Konserwatyzm i liberalizm bez dialogu

Niezależnie od nazw, jakie przybierają partie, istnieją w Polsce dwie główne postawy polityczne

Aktualizacja: 24.01.2018 22:59 Publikacja: 23.01.2018 16:29

Konserwatyzm i liberalizm bez dialogu

Foto: stock.adobe.com

Obrzucanie oponentów wyzwiskami typu „lewactwo” czy „faszyści”, „ciemnogród” nie tylko wzmaga emocje, ale przede wszystkim utrudnia zrozumienie życia politycznego i tego, co się w Polsce dzieje.

Zwyczajowo poszczególne partie uchodzą za prawicowe (np. PiS) lub lewicowe (np. Razem). Czy jednak pojęcia lewicy i prawicy pozwalają nazwać dzisiejsze głębsze ideowe podziały? O tym powątpiewam. Mówienie o lewicy i prawicy obciążone jest skojarzeniami historycznymi. Dla jednych prawica ma być bliska faszyzmowi, dla innych lewica to prawie komunizm.

Nie brak też licznych paradoksów. Rolę formacji politycznej, którą historycznie nazywano lewicą, przejął w dużej mierze PiS, prowadząc politykę silnej redystrybucji dochodu narodowego na rzecz uboższych grup. Zarazem istotną komponentą PiS jest polityka historyczna, niekiedy nacjonalistycznie zabarwiona, co jest znamieniem prawicy.

Lewica w Polsce po 1989 r. praktycznie nie uformowała się w wyrazisty nurt ideowy, obciążona komunistyczną przeszłością. Mimo to straszy się „lewactwem”, i to tak dalece, że jak ogłosił pewien wpływowy tygodnik, nawet „Hitler był lewakiem”.

Najpewniej etykietek lewic – prawica nie uda się całkiem porzucić, ale warto się zastanowić, czy nie ma innych słów i pojęć, które choćby tylko trochę lepiej oddawałyby naturę polskiego życia politycznego.

PiS reprezentuje wyborców, których dominującą postawą są różne odcienie konserwatyzmu. To, że duża część polskiego społeczeństwa ma konserwatywne poglądy, jest niemal oczywiste. Żadna większa partia nie ma w Polsce konserwatyzmu w nazwie, ale warto podziały polityczne widzieć nie tylko poprzez pryzmat „czystej polityki”, ale bardziej postaw i poglądów całych odłamów społeczeństwa. Ten polski konserwatyzm jest też dzisiaj reakcją na ogromne tempo przemian społecznych i ekonomicznych – jest reakcją na modernizację.

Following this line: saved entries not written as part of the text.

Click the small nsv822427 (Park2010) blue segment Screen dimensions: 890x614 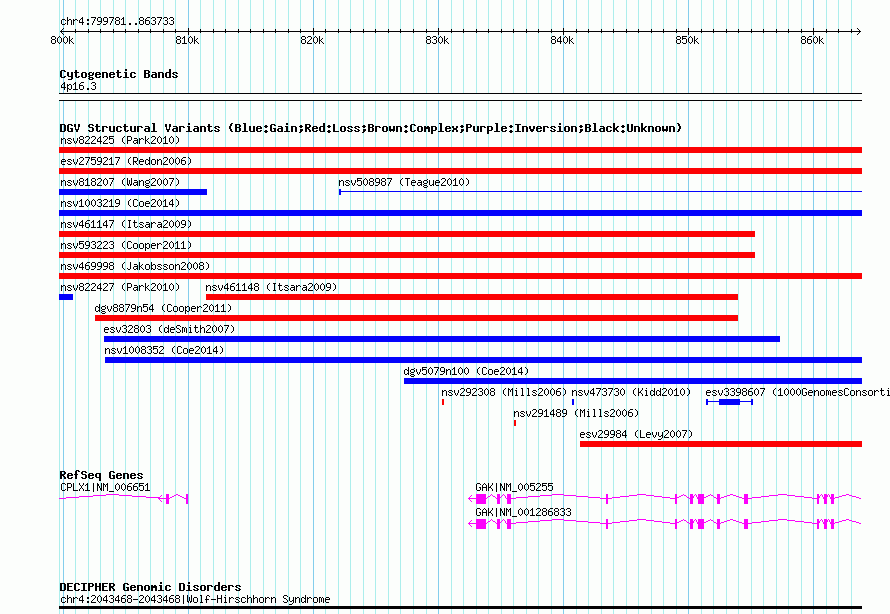click(66, 297)
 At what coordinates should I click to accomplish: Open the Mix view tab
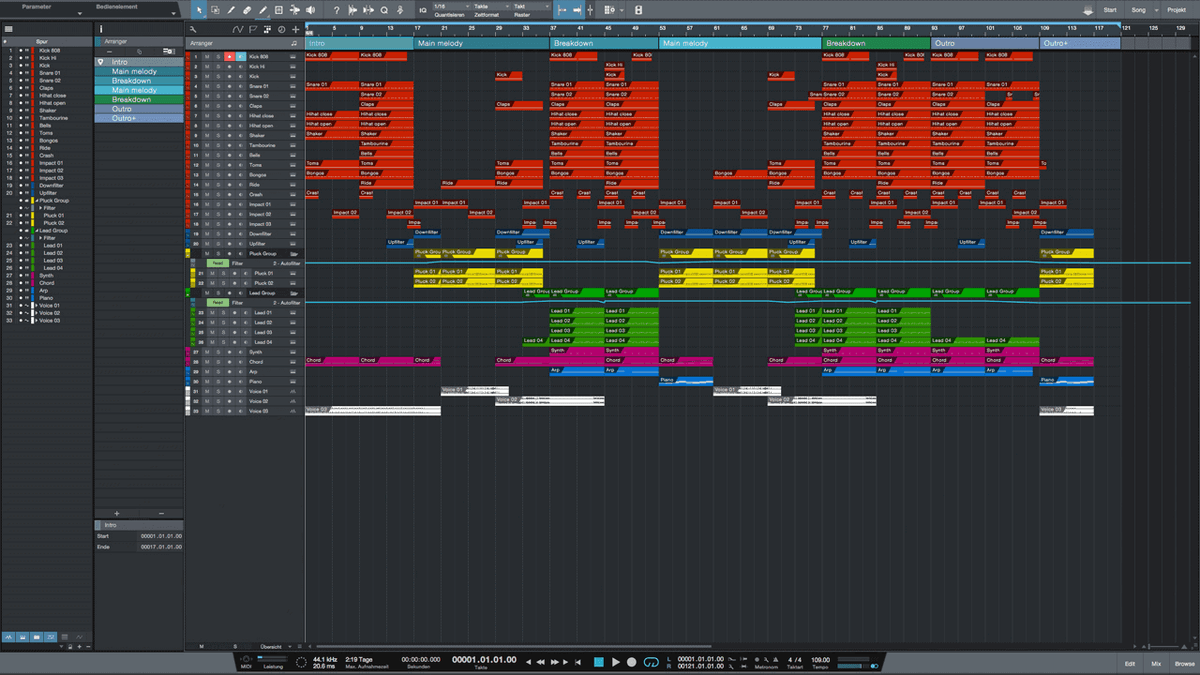tap(1156, 663)
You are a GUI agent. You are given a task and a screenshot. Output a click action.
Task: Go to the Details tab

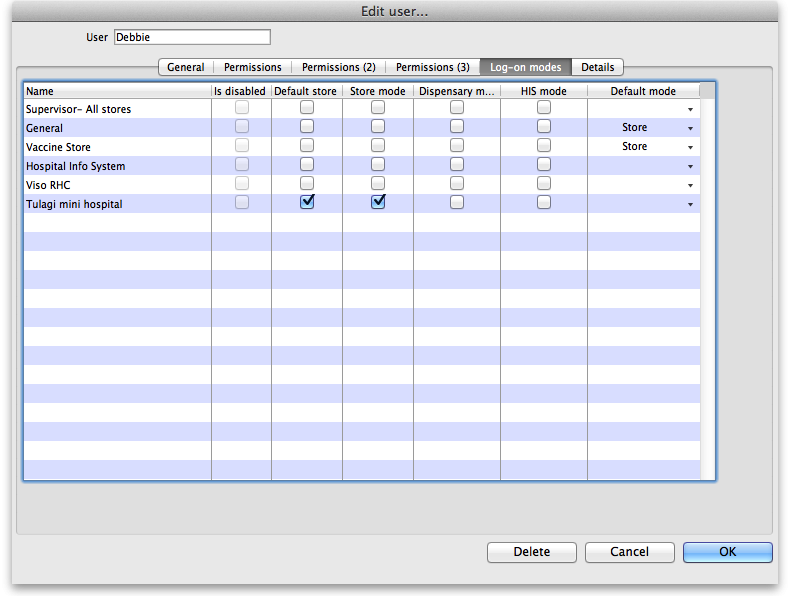tap(598, 67)
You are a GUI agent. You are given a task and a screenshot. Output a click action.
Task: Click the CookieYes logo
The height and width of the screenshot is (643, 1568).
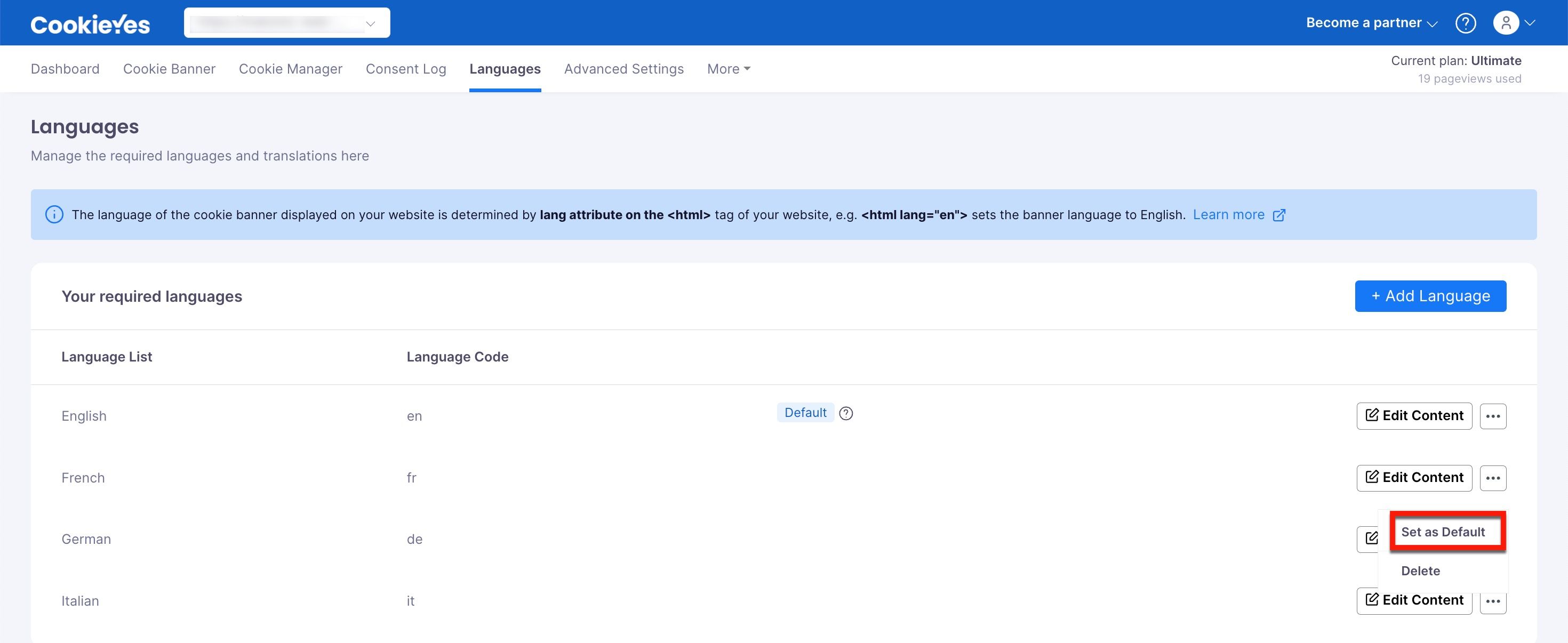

To, że polski konserwatyzm nie zaznaczył początkowo swojej obecności w życiu politycznym po roku 1989, powodowane było szczególnymi okolicznościami. Pragnienie dołączenia do Zachodu, potrzeba budowy gospodarki rynkowej, atrakcyjność idei otwartego społeczeństwa po komunistycznym zamknięciu – wszystko to sprzyjało ideom liberalnym.

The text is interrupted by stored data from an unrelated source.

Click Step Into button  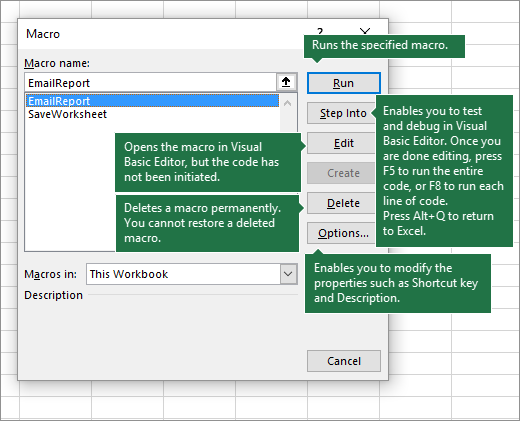click(x=342, y=113)
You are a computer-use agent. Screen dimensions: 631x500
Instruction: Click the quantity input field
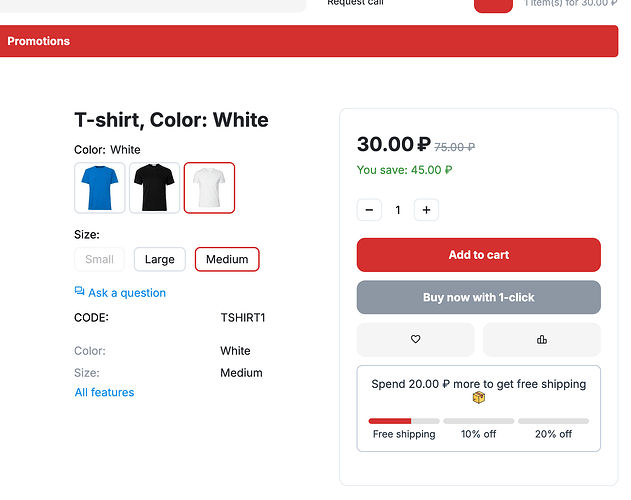[x=398, y=210]
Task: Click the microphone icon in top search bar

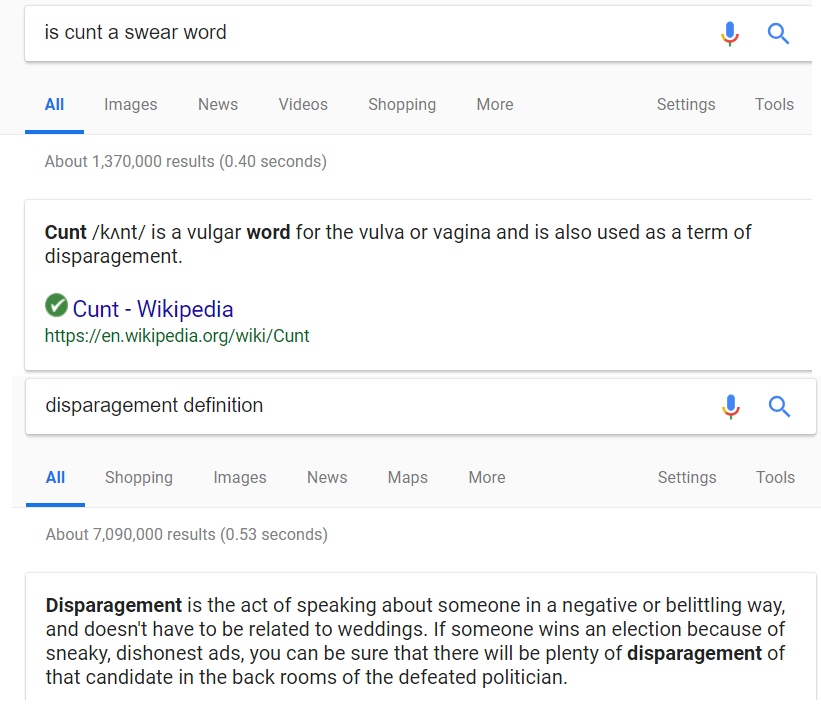Action: pyautogui.click(x=730, y=34)
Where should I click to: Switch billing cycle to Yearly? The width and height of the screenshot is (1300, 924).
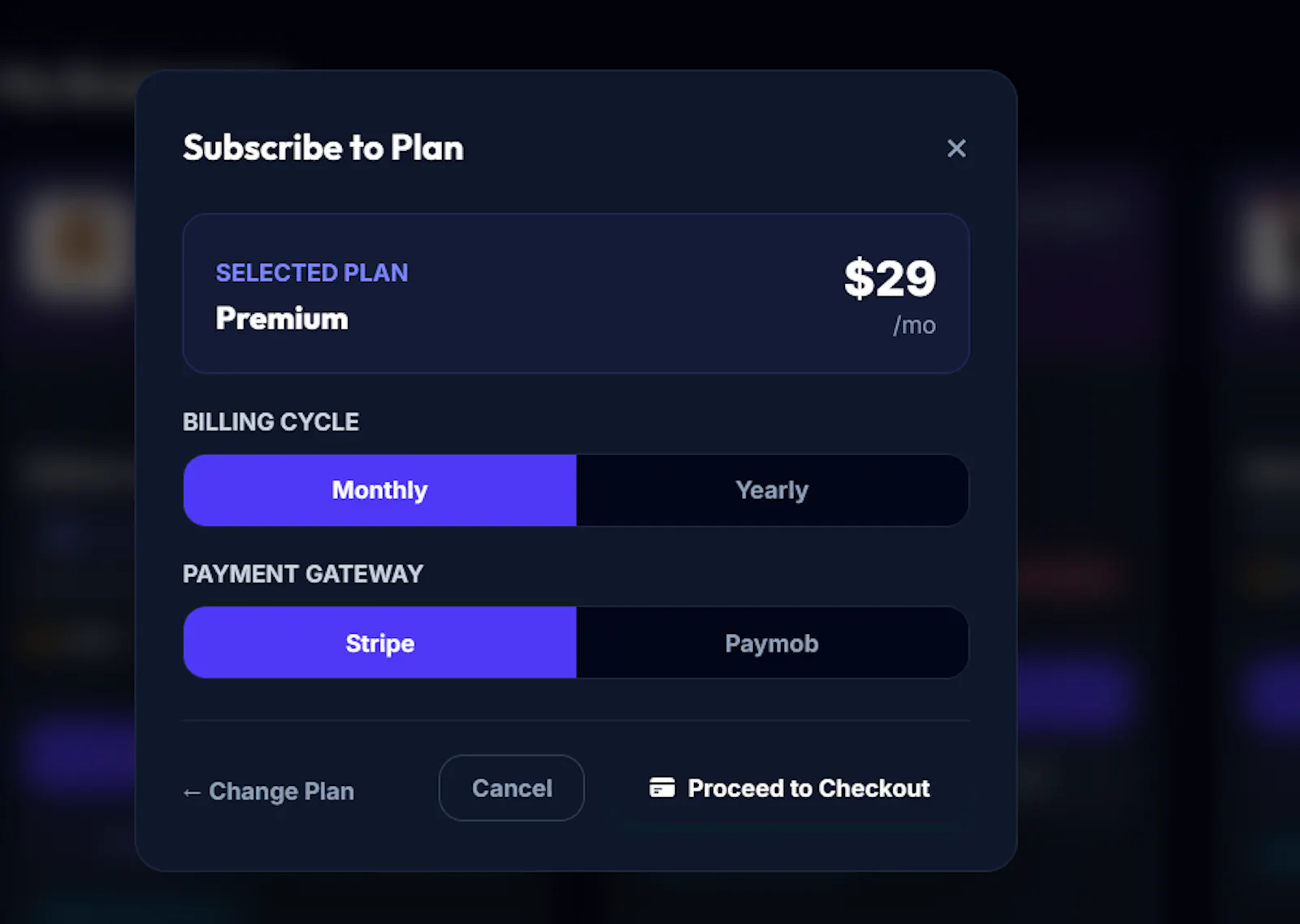(x=772, y=490)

Można twierdzić, że na jesieni 2016 r. polski liberalizm przegrał swoją sprawę. Z drugiej strony zmiana liberalizmu – po ćwierćwieczu dominacji, – na konserwatyzm nie powinna dziwić, a nawet wydaje się czymś, co odpowiada europejskiej normie. Jest powszechnym zjawiskiem politycznym, że panujące trendy ulegają po pewnym czasie odwróceniu. Demokraci zmieniają w Ameryce Republikanów, CDU zamienia się władzą z SPD itd. Nadejście epoki konserwatyzmu po epoce liberalizmu można by więc traktować w Polsce jako jak najbardziej zrozumiałe zjawisko. Jest jednak jedno poważne ale.

Wzajemne stosunki polskiego liberalizmu i konserwatyzmu nie odpowiadają demokratycznej „normie”. Obie strony zamiast przyjąć założenie, że rządzi się przez pewien czas, po czym oddaje się władzę opozycji, robią wrażenie, jakby dążyły do trwałego wykluczenia oponentów z życia politycznego.

Polski liberalizm (nazwijmy tak w skrócie pewną postawę i mentalność), gdy był w przewadze, zamiast dialogu z konserwatyzmem (traktowanym jako prawica i nacjonalizm), starał się nim społeczeństwo zastraszyć. Powodowało to radykalizację po drugiej stronie i mówienie o mainstreamie, łże-elitach itd. Dzisiaj, gdy mainstreamem jest konserwatyzm, stara się on o srogi rewanż na liberałach, który jeśli wziąć dosłownie słowa ministra Błaszczaka, był „kryptokomunizmem”.

Dialogu nie było. Odpowiedzialność za stan debaty publicznej spoczywa zawsze trochę bardziej na stronie rządzącej niż na opozycji. Można by powiedzieć, że jak opozycja atakuje rząd, to jest demokracja, a jak rząd atakuje opozycję, to grozi to dyktaturą. Odpowiedzialność spoczywa jednak na obu stronach.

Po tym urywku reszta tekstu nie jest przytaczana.